_DATASET RECORDS_

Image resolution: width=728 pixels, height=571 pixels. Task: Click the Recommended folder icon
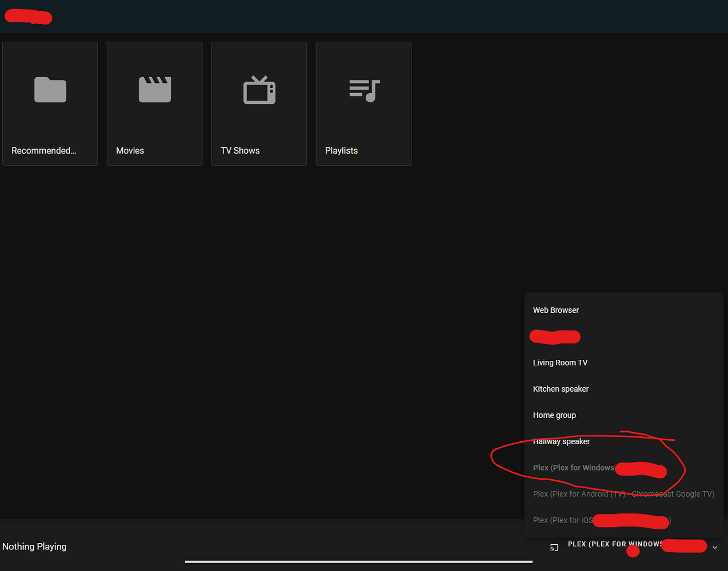(x=50, y=90)
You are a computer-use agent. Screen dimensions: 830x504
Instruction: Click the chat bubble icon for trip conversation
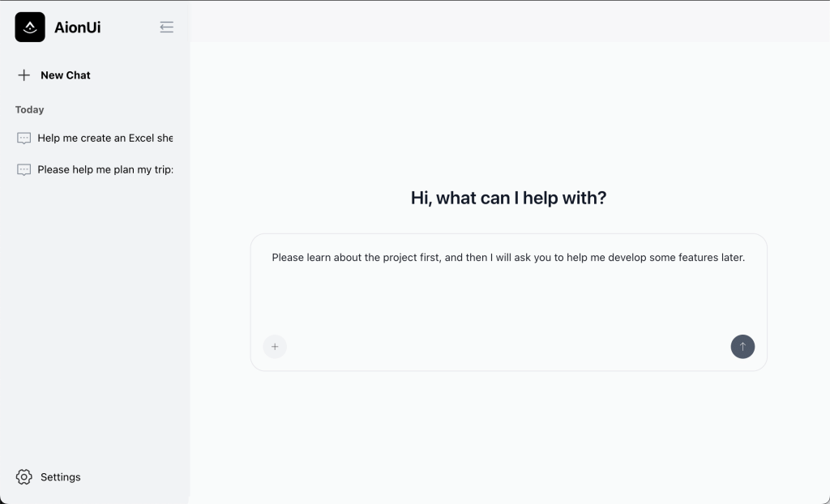point(24,170)
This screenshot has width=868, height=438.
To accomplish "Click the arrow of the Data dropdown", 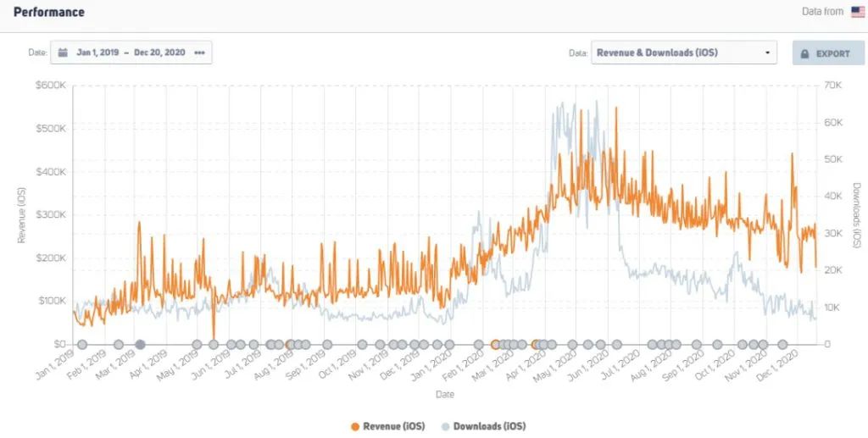I will pyautogui.click(x=767, y=53).
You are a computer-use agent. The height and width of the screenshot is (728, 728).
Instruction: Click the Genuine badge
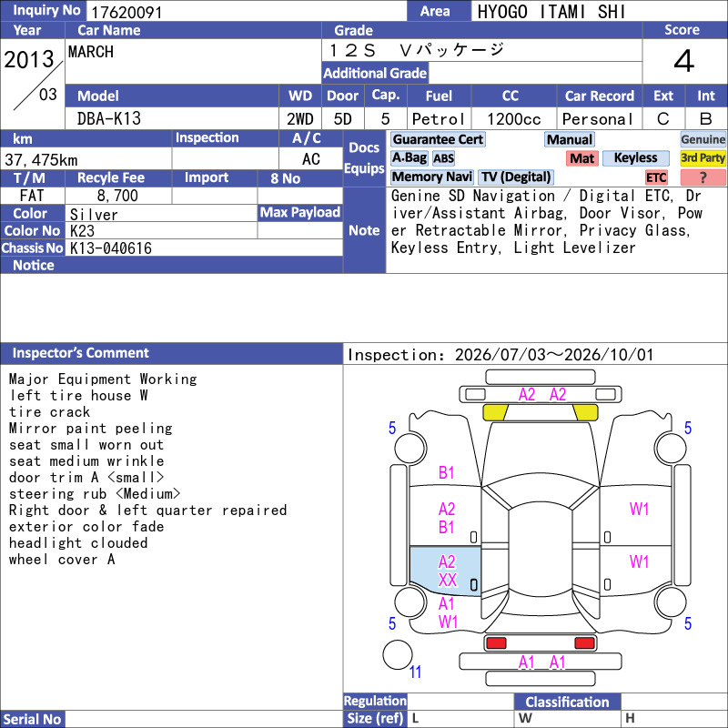(703, 139)
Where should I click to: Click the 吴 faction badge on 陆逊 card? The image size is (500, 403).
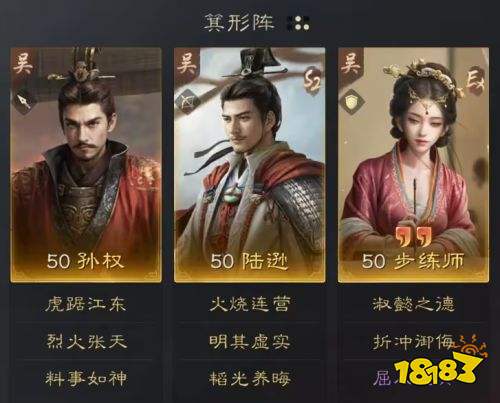click(187, 64)
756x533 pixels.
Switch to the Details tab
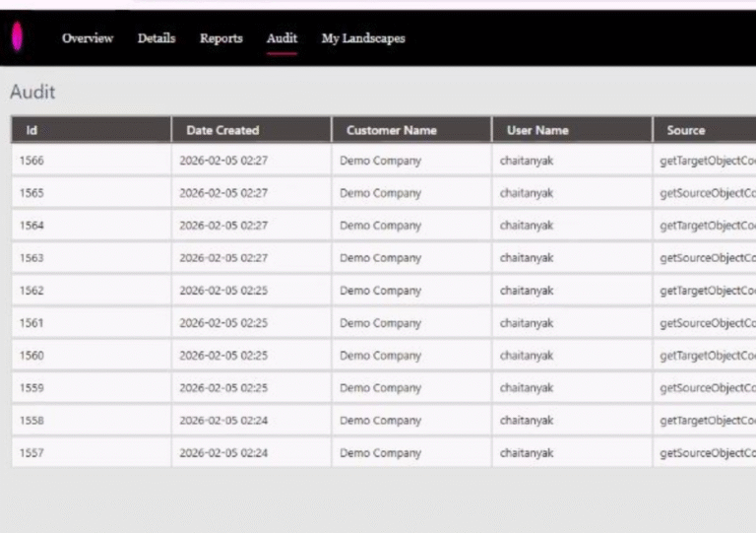coord(157,38)
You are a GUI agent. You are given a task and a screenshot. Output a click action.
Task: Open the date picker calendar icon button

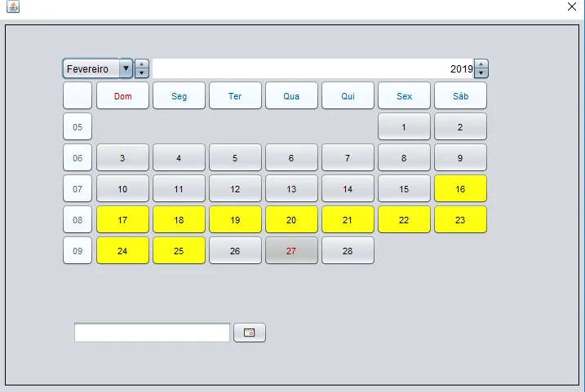tap(249, 333)
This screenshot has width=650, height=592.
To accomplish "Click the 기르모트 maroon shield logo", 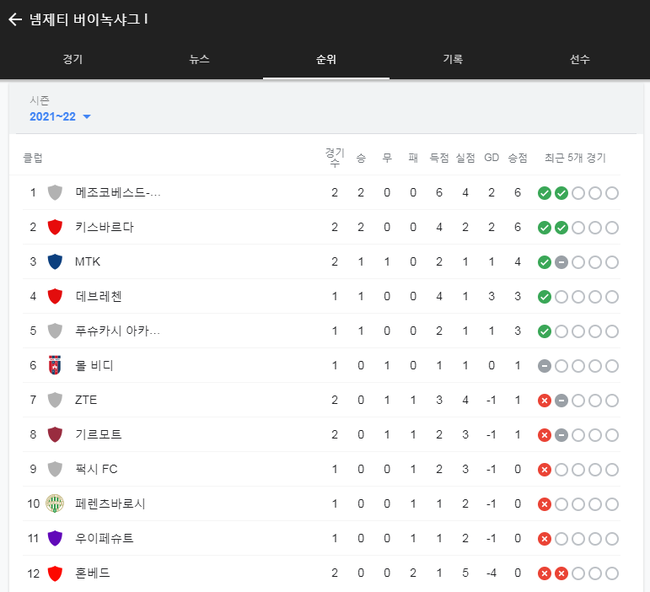I will coord(55,434).
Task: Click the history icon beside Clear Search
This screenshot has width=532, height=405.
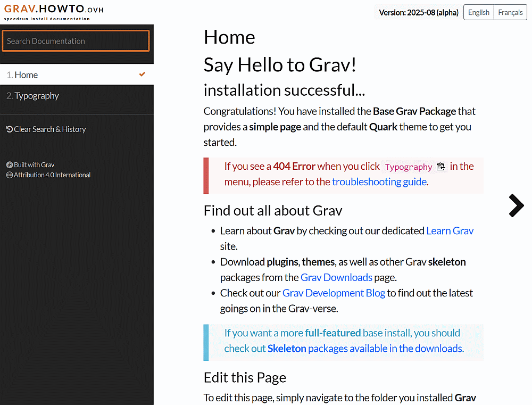Action: (10, 129)
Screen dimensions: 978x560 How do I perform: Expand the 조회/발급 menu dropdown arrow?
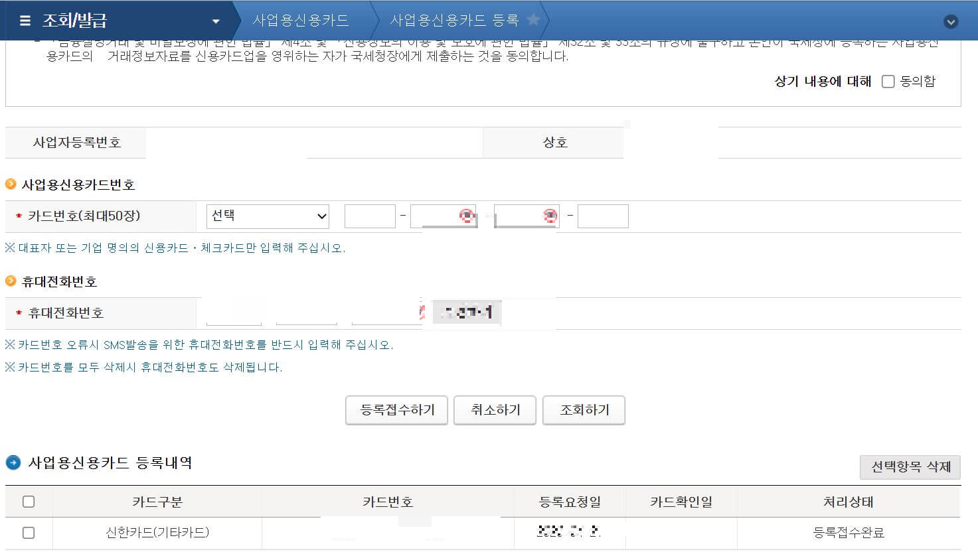(x=216, y=21)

_WHAT IS NEEDED_
Give back, word for word, the lines from the line that contains "Screen dimensions: 978x560" through the last line of the records, with no pictures and nothing else.

_REPLY_
Screen dimensions: 978x560 How do I perform: Expand the 조회/발급 menu dropdown arrow?
(x=216, y=21)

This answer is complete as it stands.